Step #1 for macro development: make the code work for one instance of your problem WITHOUT macros. Have you done this? Show us the code WITHOUT macros that is working.

--
Paige Miller
RW9
Diamond | Level 26 RW9
Diamond | Level 26

Please show some example test data - in the form of a datastep following:

https://communities.sas.com/t5/SAS-Communities-Library/How-to-create-a-data-step-version-of-your-dat...

 

And what you want out at the end.  I am looking at the first few steps in that program and can say that a lot of it is redundant straight off.  Starting with a simple program which achieves the required end from the input, is the way to start this process.  Also, please avoid coding all in uppper case, it reads like your shouting at us.

ballardw
Super User

First thing would be to get at least some familiarity with the syntax for Proc Surveyfreq:

These statements are from SUDAAN not SURVEYFREQ:

SUBPOPN ONE=1 / NAME="REPORT OUTPUT";
SUBGROUP age gender race youth grade OUTCOME;
LEVELS    2    2     5     2    4        2 ;
PRINT NSUM WSUM ROWPER SEROW LOWROW UPROW/ WSUMFMT=F9.0 NSUMFMT=F9.0;
OUTPUT  / FILENAME=PREV&X TABLECELL=DEFAULT REPLACE;

Output data sets from Surveyfreq use the ODS OUTPUT. You need to know which table created by surveyfreq contains the elements you want and then use a statement such as:

 

ODS OUTPUT CROSSTABS= mycrosstabdataset.

Crosstabs is the name of the row/column summary data

 

Optional statistics are on the TABLES statement.

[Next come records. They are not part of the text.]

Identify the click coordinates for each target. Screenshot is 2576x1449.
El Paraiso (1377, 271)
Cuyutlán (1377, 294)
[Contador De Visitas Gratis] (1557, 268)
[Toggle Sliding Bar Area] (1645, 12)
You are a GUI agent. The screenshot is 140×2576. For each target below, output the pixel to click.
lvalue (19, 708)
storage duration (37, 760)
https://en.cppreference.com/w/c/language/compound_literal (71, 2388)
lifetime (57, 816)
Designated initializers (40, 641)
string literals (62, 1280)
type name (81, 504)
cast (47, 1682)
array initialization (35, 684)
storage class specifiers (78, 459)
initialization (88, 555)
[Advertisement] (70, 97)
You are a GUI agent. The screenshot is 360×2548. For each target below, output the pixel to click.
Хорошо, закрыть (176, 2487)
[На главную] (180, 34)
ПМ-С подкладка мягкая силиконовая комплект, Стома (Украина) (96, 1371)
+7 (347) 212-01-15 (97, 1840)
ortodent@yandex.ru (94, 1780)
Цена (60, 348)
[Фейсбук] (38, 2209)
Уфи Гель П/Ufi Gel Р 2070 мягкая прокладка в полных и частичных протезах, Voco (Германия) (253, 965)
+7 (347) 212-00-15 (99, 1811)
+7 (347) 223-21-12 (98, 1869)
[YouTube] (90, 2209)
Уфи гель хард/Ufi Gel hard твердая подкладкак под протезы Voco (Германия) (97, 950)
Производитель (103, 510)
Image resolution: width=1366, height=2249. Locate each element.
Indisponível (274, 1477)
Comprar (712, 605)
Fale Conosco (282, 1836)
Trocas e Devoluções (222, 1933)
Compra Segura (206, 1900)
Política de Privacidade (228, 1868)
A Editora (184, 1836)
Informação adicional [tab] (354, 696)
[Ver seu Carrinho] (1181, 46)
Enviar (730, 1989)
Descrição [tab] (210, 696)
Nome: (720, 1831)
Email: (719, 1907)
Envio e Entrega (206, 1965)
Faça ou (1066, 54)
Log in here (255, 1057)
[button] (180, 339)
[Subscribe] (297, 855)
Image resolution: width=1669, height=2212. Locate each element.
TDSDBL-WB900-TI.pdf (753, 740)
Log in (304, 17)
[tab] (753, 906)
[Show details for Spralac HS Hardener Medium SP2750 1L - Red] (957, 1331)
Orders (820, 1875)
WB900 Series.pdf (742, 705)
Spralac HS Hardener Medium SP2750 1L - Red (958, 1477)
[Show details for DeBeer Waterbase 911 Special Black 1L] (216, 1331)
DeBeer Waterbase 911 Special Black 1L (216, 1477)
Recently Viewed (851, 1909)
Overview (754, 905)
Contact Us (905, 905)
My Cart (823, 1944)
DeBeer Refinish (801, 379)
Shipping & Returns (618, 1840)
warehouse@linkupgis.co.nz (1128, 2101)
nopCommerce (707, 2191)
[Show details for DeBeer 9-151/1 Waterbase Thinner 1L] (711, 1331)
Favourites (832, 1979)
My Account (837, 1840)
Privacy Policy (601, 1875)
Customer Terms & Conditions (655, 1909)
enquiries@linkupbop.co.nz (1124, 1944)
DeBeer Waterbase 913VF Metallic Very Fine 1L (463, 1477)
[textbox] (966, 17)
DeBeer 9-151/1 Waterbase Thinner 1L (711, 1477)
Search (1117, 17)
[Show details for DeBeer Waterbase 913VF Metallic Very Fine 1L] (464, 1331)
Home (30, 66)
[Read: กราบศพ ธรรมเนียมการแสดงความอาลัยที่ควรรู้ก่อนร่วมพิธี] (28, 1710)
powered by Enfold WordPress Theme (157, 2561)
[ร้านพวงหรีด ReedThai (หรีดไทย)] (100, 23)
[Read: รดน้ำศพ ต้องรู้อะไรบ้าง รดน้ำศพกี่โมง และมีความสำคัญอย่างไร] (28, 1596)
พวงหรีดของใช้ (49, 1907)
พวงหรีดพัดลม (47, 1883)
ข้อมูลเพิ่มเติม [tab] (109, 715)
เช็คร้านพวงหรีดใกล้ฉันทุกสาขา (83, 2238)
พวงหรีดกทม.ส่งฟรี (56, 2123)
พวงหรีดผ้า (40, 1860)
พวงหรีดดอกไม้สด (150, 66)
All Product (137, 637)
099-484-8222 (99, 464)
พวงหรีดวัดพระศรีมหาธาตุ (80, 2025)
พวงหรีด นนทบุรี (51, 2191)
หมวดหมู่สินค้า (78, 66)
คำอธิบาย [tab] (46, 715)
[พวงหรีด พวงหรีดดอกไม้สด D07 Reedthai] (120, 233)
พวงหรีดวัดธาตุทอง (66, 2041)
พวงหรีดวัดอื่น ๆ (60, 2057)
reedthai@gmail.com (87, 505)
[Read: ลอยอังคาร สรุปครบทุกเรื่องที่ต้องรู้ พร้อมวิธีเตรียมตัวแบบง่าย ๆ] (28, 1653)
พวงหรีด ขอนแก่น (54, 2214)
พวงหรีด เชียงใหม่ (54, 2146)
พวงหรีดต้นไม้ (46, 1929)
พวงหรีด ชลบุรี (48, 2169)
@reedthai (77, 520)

You likely want to have: CL for confidence limits of percentages, ROW for row percentages and standard errors,

 

Also the "post processing" of the output set will be significantly different than for SUDAAN output so wait and see what your output from Surveyfreq looks like.

If you have variables with coding that you do not want included in the analysis such as "unknown" for age you will want to have the variable set to missing as SAS does not do the "levels" the way that SUDAAN does and will include the other categories. So your percentages for the values of interest may not add to 100 with other coding.

 

And surveyfreq will let you compare MANY variables at one time. It may be easier to run all of your "outcome" variables by name:

TABLES (age gender race youth grade) * (drink drug othertopic);

jag07g
Fluorite | Level 6

Thanks all for the helpful suggestions. 

 

Here is what I have worked out so far using the surveyfreq command in SAS. This seems to give me what I want in terms of CIs and row percentages. 

 

proc surveyfreq data=2017data;
weight dataweight;
table (gender age youth race grade)*(drink drug [other vars])/ cl row nocellpct nostd nofreq nowt;
ods output CrossTabs=ResponseTable1;
run;

Would I be able to get the resulting cross tab data into Access so that I can further modify the names and labels of the columns? 

 

My next step I believe would be to continue developing the macro so that I would not have to list every outcome variable in the table statement as I have over 50 outcome variables? Thanks for all your help!

ballardw
Super User

@jag07g wrote:

Thanks all for the helpful suggestions. 

 

Here is what I have worked out so far using the surveyfreq command in SAS. This seems to give me what I want in terms of CIs and row percentages. 

 

proc surveyfreq data=2017data;
weight dataweight;
table (gender age youth race grade)*(drink drug [other vars])/ cl row nocellpct nostd nofreq nowt;
ods output CrossTabs=ResponseTable1;
run;

Would I be able to get the resulting cross tab data into Access so that I can further modify the names and labels of the columns? 

 

My next step I believe would be to continue developing the macro so that I would not have to list every outcome variable in the table statement as I have over 50 outcome variables? Thanks for all your help!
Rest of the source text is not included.